(Dataset items)
+ + +

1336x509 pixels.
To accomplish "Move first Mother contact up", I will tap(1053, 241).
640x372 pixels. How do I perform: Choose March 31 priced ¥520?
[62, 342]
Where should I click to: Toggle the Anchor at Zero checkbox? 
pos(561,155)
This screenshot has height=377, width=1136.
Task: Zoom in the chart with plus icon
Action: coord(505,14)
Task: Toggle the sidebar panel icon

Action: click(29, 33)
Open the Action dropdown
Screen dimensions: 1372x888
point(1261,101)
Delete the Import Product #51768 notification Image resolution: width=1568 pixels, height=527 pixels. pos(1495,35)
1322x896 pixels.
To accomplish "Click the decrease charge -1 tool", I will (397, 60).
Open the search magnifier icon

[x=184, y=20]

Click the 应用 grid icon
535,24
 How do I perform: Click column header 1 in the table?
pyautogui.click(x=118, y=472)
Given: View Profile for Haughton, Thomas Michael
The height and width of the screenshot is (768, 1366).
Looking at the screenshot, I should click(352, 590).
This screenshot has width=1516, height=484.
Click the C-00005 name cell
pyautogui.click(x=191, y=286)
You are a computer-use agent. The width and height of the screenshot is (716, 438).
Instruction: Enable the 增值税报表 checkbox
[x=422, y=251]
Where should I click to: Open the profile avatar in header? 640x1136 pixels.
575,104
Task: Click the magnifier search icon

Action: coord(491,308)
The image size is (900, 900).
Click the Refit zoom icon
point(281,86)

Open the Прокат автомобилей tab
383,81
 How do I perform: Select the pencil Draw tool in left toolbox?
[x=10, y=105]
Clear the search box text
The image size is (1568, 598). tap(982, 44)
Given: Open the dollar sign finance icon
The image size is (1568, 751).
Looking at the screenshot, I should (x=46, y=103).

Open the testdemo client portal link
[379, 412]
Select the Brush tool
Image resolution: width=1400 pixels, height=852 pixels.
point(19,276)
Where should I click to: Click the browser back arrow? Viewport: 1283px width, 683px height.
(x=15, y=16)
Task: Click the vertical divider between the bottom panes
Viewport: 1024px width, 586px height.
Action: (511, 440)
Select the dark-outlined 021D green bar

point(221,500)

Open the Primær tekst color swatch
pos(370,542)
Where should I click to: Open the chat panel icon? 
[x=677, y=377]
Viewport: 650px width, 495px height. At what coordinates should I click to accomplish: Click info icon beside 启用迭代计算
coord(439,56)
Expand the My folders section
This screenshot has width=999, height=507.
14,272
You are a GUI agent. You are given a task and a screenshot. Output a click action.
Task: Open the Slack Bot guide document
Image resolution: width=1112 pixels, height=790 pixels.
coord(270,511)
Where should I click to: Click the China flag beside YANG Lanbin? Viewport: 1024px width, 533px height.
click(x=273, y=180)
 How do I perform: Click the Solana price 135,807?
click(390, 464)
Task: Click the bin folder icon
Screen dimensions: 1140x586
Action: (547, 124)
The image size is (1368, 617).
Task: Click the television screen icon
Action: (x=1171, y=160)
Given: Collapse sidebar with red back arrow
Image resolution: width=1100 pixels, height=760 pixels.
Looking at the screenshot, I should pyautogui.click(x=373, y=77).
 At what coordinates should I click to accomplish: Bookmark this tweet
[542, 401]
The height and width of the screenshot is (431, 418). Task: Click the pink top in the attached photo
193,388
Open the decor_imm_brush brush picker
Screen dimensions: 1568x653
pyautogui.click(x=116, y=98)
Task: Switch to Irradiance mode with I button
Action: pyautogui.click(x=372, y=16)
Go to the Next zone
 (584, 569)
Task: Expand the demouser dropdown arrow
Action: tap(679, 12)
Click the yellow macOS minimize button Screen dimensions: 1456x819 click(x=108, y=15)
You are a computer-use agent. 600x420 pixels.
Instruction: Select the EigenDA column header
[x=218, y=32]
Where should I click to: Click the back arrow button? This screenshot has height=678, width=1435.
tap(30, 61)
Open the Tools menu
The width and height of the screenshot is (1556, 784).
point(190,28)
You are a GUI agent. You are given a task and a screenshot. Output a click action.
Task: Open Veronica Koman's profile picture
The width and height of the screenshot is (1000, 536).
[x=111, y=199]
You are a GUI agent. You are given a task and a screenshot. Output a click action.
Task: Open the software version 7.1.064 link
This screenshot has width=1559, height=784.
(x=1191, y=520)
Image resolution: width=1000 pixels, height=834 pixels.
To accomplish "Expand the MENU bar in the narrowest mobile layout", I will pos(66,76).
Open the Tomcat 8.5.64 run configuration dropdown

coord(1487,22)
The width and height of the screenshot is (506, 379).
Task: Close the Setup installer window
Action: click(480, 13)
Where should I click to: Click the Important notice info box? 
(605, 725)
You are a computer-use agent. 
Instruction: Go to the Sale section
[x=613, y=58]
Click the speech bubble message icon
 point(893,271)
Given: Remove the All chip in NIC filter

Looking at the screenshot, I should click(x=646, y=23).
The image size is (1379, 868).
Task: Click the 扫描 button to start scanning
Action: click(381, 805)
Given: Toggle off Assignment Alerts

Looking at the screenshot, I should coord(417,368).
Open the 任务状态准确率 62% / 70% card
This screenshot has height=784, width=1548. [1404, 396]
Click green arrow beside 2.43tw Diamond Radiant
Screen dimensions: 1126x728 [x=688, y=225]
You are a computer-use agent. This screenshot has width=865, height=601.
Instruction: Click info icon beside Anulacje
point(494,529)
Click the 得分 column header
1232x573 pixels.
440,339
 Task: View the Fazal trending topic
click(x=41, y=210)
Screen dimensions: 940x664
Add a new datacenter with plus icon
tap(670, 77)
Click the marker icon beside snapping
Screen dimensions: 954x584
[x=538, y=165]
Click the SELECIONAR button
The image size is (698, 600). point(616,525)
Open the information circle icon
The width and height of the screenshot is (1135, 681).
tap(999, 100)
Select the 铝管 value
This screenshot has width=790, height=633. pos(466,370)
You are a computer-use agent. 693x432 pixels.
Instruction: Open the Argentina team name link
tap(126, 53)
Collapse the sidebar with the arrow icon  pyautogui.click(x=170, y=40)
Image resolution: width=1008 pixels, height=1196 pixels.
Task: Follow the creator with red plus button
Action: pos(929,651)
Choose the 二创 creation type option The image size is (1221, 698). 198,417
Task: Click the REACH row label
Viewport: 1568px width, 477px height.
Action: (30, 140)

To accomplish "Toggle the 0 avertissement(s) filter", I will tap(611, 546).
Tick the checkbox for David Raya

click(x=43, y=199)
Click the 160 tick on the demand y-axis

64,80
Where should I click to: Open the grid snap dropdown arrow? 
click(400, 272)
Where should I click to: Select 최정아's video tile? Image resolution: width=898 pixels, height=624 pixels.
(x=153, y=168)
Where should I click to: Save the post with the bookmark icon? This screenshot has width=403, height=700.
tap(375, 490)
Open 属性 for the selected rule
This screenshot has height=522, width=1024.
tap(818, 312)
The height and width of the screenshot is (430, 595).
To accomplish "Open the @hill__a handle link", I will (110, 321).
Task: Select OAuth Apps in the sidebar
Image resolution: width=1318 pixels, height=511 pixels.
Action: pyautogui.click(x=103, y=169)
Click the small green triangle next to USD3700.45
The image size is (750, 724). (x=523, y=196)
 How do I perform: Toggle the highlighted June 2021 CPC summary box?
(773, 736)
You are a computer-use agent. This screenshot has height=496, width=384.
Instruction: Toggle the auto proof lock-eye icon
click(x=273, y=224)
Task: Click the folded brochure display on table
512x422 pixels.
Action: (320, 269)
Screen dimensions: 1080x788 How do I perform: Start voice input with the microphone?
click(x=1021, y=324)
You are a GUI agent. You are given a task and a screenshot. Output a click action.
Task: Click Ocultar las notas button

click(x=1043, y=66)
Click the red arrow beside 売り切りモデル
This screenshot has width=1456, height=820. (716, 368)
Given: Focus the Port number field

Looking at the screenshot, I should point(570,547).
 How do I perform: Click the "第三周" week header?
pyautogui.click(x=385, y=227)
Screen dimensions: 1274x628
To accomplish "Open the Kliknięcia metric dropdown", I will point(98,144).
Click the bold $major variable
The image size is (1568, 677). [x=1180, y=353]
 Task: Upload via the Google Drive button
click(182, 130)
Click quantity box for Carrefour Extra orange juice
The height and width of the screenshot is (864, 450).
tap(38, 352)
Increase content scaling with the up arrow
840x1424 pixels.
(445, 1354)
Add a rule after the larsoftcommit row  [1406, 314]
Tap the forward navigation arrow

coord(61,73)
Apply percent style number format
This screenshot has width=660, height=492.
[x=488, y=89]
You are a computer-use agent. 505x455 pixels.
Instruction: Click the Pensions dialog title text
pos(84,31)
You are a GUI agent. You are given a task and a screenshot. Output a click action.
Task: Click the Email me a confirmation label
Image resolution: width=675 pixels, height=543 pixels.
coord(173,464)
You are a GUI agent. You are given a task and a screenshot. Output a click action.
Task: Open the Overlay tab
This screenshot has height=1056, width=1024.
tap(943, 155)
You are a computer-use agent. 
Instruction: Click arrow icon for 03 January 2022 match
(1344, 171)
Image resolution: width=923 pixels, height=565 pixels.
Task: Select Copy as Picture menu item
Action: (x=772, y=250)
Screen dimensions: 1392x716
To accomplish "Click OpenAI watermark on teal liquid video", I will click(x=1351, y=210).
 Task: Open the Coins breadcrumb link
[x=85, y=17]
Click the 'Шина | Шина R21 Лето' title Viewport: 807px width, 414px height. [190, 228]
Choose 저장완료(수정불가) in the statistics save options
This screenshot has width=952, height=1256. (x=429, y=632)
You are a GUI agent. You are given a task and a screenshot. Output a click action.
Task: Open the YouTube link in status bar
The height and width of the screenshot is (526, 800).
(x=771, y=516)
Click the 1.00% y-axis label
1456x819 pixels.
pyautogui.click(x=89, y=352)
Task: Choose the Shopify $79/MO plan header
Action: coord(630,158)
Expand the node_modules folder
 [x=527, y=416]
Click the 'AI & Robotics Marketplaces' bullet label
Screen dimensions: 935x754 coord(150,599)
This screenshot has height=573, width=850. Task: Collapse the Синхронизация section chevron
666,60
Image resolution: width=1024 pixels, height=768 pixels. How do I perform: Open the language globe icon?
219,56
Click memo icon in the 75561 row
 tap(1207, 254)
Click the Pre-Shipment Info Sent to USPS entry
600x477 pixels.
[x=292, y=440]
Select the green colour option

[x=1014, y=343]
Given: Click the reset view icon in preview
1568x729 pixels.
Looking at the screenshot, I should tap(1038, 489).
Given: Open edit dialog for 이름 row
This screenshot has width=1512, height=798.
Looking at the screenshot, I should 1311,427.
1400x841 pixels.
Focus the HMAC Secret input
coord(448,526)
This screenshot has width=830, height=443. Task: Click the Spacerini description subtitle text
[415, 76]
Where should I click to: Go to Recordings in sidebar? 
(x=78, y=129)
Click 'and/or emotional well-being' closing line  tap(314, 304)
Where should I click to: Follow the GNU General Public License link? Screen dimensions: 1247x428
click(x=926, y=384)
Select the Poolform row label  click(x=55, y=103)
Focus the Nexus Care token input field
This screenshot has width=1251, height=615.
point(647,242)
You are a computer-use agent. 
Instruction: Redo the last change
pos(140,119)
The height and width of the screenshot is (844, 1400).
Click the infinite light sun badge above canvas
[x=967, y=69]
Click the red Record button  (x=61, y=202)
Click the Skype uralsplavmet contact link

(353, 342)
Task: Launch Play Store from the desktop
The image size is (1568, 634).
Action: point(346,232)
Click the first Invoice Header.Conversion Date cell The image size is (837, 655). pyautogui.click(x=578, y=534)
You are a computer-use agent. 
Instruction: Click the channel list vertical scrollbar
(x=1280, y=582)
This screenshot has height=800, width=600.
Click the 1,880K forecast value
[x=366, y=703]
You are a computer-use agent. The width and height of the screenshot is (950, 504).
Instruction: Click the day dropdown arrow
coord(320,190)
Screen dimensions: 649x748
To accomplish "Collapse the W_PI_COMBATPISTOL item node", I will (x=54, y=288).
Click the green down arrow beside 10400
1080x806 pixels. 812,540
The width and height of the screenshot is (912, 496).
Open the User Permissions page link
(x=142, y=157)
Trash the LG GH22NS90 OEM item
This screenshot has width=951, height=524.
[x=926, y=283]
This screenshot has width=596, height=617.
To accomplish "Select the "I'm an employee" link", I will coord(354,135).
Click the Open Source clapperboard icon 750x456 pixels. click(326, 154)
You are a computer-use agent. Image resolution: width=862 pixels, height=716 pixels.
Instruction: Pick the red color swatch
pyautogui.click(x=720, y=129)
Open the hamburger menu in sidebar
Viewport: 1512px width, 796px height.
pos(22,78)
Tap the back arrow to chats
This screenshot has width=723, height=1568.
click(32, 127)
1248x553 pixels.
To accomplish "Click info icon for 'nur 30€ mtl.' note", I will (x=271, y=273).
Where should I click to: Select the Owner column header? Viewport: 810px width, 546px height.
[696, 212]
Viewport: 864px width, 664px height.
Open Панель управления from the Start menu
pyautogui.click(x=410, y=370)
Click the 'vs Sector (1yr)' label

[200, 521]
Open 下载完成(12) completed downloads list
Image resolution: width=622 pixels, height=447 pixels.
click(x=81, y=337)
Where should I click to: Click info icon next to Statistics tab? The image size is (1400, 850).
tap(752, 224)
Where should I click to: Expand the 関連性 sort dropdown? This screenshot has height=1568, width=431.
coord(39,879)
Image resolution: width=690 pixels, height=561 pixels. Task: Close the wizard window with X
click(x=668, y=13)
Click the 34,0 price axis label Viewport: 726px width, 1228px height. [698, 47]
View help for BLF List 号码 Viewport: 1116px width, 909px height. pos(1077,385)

+ + +

◆ WHAT TO DO: Repeat, without change, each line of the data above from the one that contains "This screenshot has width=596, height=617." through the final line, counting both.

◆ YOUR RESPONSE:
This screenshot has width=596, height=617.
To accomplish "Select the "I'm an employee" link", I will coord(354,135).
Click the Open Source clapperboard icon 750x456 pixels. click(326, 154)
You are a computer-use agent. Image resolution: width=862 pixels, height=716 pixels.
Instruction: Pick the red color swatch
pyautogui.click(x=720, y=129)
Open the hamburger menu in sidebar
Viewport: 1512px width, 796px height.
pos(22,78)
Tap the back arrow to chats
This screenshot has width=723, height=1568.
click(32, 127)
1248x553 pixels.
To accomplish "Click info icon for 'nur 30€ mtl.' note", I will (x=271, y=273).
Where should I click to: Select the Owner column header? Viewport: 810px width, 546px height.
[696, 212]
Viewport: 864px width, 664px height.
Open Панель управления from the Start menu
pyautogui.click(x=410, y=370)
Click the 'vs Sector (1yr)' label

[200, 521]
Open 下载完成(12) completed downloads list
Image resolution: width=622 pixels, height=447 pixels.
click(x=81, y=337)
Where should I click to: Click info icon next to Statistics tab? The image size is (1400, 850).
tap(752, 224)
Where should I click to: Expand the 関連性 sort dropdown? This screenshot has height=1568, width=431.
coord(39,879)
Image resolution: width=690 pixels, height=561 pixels. Task: Close the wizard window with X
click(x=668, y=13)
Click the 34,0 price axis label Viewport: 726px width, 1228px height. [698, 47]
View help for BLF List 号码 Viewport: 1116px width, 909px height. pos(1077,385)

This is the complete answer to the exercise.